Text provided:
The CSA also noted that the current approach to shareholder rights plans raises specific issues, including that it pre-empts the target board's discretion to deal with an unsolicited bid; that it is based on prior adjudicative decisions in contested hearings rather than a policy review; that there is a risk of inconsistent and unpredictable decisions by securities regulators in different jurisdictions or even in the same jurisdiction at different times; and that intervention by securities regulators fetters the discretion of target boards to comply with their fiduciary duty to act in the best interests of the corporation in a manner consistent with the BCE decision of the SCC.

The CSA proposal focuses exclusively on shareholder rights plans, rather than defensive tactics generally, and would eliminate the current practice whereby securities regulators decide on a case-by-case basis whether to cease trade a rights plan in a particular transaction. Under NI 62-105, a rights plan would be effective from the date it is adopted by the board. However, to remain effective, a rights plan would have to be approved by shareholders within 90 days of its adoption or, if the rights plan is implemented after the date a bid is announced, within 90 days from the earlier of the commencement of the bid and the date of adoption of the rights plan. The CSA proposal does not require an issuer to call and hold a meeting within the 90-day period; if an issuer determines not to hold a meeting in time to satisfy the requirement for security holder approval, the rights plan would then cease to be effective. A rights plan would also cease to be effective if it is not approved by a majority vote of security holders no later than each annual meeting of the issuer following the financial year in which the issuer first obtained approval for the rights plan.

A bidder or other shareholder with a sufficient number of shares under corporate law could requisition a shareholder meeting to consider termination of the rights plan, regardless of any prior approval of the plan, but there is no direct right granted under NI 62-105 for a bidder to force the target to hold a special meeting. When determining the requisite shareholder approval thresholds, the votes of the bidder and its joint actors would be excluded but the votes of target management would be counted. The CSA note that a bidder would be able to seek shareholder support for the termination of a target's rights plan without obligating the bidder, or an aggrieved shareholder, to launch a proxy contest for the purpose of installing a board that would support removal of the rights plan.

Generally, if an issuer fails to obtain shareholder approval of a shareholder rights plan within the required time period or if shareholders have voted to terminate a rights plan, an issuer would not be permitted to implement a new rights plan for at least 12 months. However, an issuer would be permitted to adopt a new rights plan in these circumstances if a formal take-over bid is made after the date when the prior rights plan lapsed or was terminated, subject to the requirement to obtain shareholder approval within 90 days. Material amendments to a rights plan must be approved in the same manner as the initial adoption of a rights plan, and if a plan is waived or modified in favour of one bid it must similarly be waived or modified with respect to all bids. Rights plans must be publicly filed on SEDAR and an issuer must issue a news release with specified disclosure when a rights plan is adopted or materially amended to ensure that shareholders have sufficient information when they are voting on a plan.

Given information:
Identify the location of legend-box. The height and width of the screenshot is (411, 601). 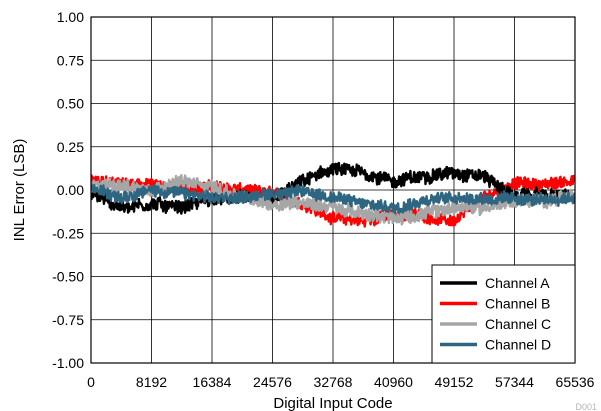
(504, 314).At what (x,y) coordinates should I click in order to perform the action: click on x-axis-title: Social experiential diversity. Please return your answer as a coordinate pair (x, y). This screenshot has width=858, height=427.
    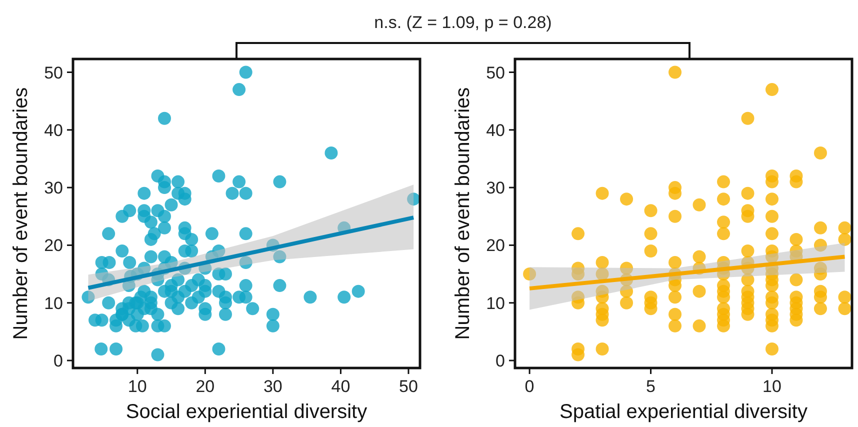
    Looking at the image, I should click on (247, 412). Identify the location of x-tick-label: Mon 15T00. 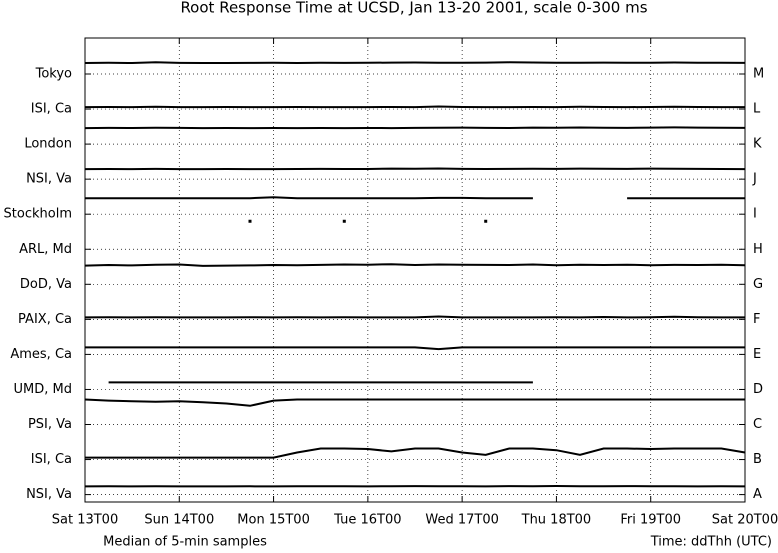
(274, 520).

To do:
Extend the passage on the CSA's proposed rule for shareholder rights plans, picking up after its last sentence.

Answer to the problem:
The CSA anticipate that securities regulators will only intervene in the operation of a rights plan that has been approved by security holders in limited circumstances where the target engages in conduct that undermines the principles underlying NI 62-105 or there is a public interest rationale for the intervention not contemplated by the rule.

The Quebec Proposal

The AMF's proposal goes much further than that of the CSA, addressing not only shareholder rights plans but the use of defensive tactics generally. The stated primary objective of the proposal is "to restore the regulatory balance between bidders and target boards and update the policy framework of our take-over bid regime to reflect the current legal and economic environment and market practices respecting unsolicited take-over bids".

The AMF has publicly indicated that there were a number of factors that led to its decision to make its alternative proposal. These included the negative impact that the application of NP 62-202 in the Fibrek decision had on the target's minority shareholders; the influence of the SCC's decision in BCE; the improvements in corporate governance standards and practices since NP 62-202 was adopted; the increasingly common practice of activist shareholders seeking to "discipline" boards of Canadian public companies; and the ability of hedge funds and other arbitrageurs to exert significant influence on the sale of target companies. The AMF is of the view that the application of NP 62-202 has made Canada's take-over regime too bidder-friendly, with an unsolicited offer leading almost inevitably to an auction of the target.

The AMF's proposal has two aspects. The first aspect is to replace the existing policy on defensive tactics, NP 62-202. The new approach to defensive tactics would instead impose policies and procedures to address what the AMF views as possible conflicts of interest facing a target's board of directors in an unsolicited transaction. Unless security holders are deprived from considering a bona fide offer because the board has inadequately managed its conflicts of interest or those of management, and absent unusual circumstances that demonstrate an abuse of security holders' rights or that negatively impact the efficiency of capital markets, the AMF is of the view that securities regulators should consider that defensive tactics are not prejudicial to the public interest and limit their intervention accordingly.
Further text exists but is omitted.